VML: Exactly. It is a piece of marble small enough that it can easily be carried by two individuals and is standardized throughout Italy – from Piedmont to Sicily. I surmise that the slabs emerged after Italian unification – that is to say, after 1861 – but I have no reliable evidence to support this conjecture. In Berlin the street signs are also very uniform – but they are oblong, enameled metal plates, very generously distributed throughout the city and to be found on practically every street corner. This is not the case in every city. The first street signs were mostly fastened to lampposts, which made perfect sense because you had a ready-made post as well as illumination enabling you to see the sign easily at night. These signs were adorned with a variety of scripts and colors which have remained largely unaltered over the years. The National Socialists changed not only the names of many streets but also changed the lettering to Gothic script, whose use had been discontinued since it was difficult to read. After the Second World War and the end of National Socialism these street signs were eliminated. East Germany was economizing, so instead of the enameled metal plates they used synthetic material with the writing protected by a layer of transparent plastic. West Germany regarded the GDR with disdain – Those poor devils! – but West Germans were also economizing. They discarded the enamel and used silkscreen printing on the metal plates because it was cheaper. But silkscreen printing fades with the effects of sunlight and weather, the result being that the newfangled signs soon had to be replaced.
ID: I always wondered whether the quality of street signs is an indicator of the degree to which strangers are welcome in a city.
VML: No, the street signs were not originally erected for strangers. In the Middle Ages and during antiquity there were no street signs. There were street names and the locals knew them without needing any signs. When a stranger entered town he was then shown the way and told that a certain place might be close to the large church or next to the tavern. Street signs first emerged in the eighteenth century and there were two reasons for their appearance. One factor was to aid in the collection of taxes – it was easier to keep tabs on taxpayers when the street names were clearly indicated. The second reason was the mustering of non-volunteers in time of war; for instance the government would know that in such-and-such a street there were plenty of young men who could be conscripted.
ID: So not at all intended for out-of-towners . . .
VML: That came later, in the nineteenth century, when the notion was indeed to assist in orienting people. But before that, no.
ID: But a tourist city needs a lot of street signs. For example, Vienna has splendid signs.

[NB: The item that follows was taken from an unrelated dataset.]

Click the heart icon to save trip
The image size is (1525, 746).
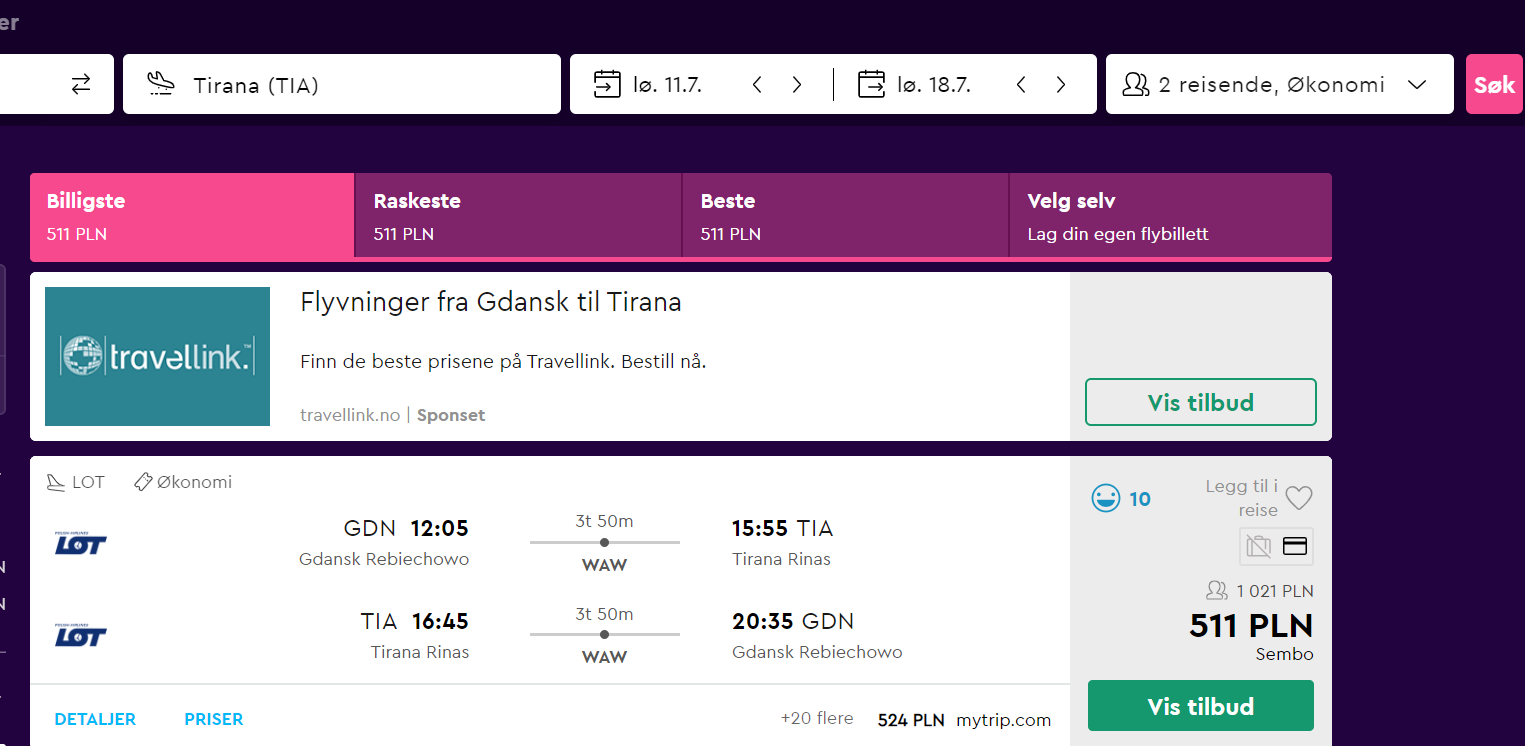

VML: The oldest signs that can still be seen today go all the way back to 1860. This was when the Viennese municipal authorities decided to give visible indicators of the city’s streets along with their respective districts. Two years later the signs themselves assumed a standardized form. They had to be made of white lacquered cast zinc, and for the major thoroughfares they had to have a rectangular shape and for cross streets an oblong one. The script was Gothic lettering, black for the streets and red for the town squares; the words Gasse (alley), Straße (street) and Platz (square) were not attached to the certain name, as often done in German, but separated from it and without benefit of a hyphen. The new sign’s border was red for the squares but for streets it depended on the district where that street was located: red, purple, green, pink, black, yellow, blue, gray or brown. A provision of 1907 relaxed the stipulations a bit in tolerating the simpler and cheaper zinc plate in those “more or less remote districts” as it was so quaintly put. In 1923 the street signs were exchanged and uniformly standardized. All of them now were rectangular with white Latin script against a background of blue enamel and the entire sign edged in white. Three years later there was a harking back to the original signs and a small distinction was introduced, the corners of the cross street signs being rounded off. After Nazi Germany’s 1938 annexation of Austria there was discussion about returning to Gothic script, but this measure was never implemented. And since the 1980s there have been signs based on the template of 1862 but now manufactured from plastic. It was then in the 1990s that explanatory plaques were mounted so as to give some historical background to the street names. That is certainly what you mean.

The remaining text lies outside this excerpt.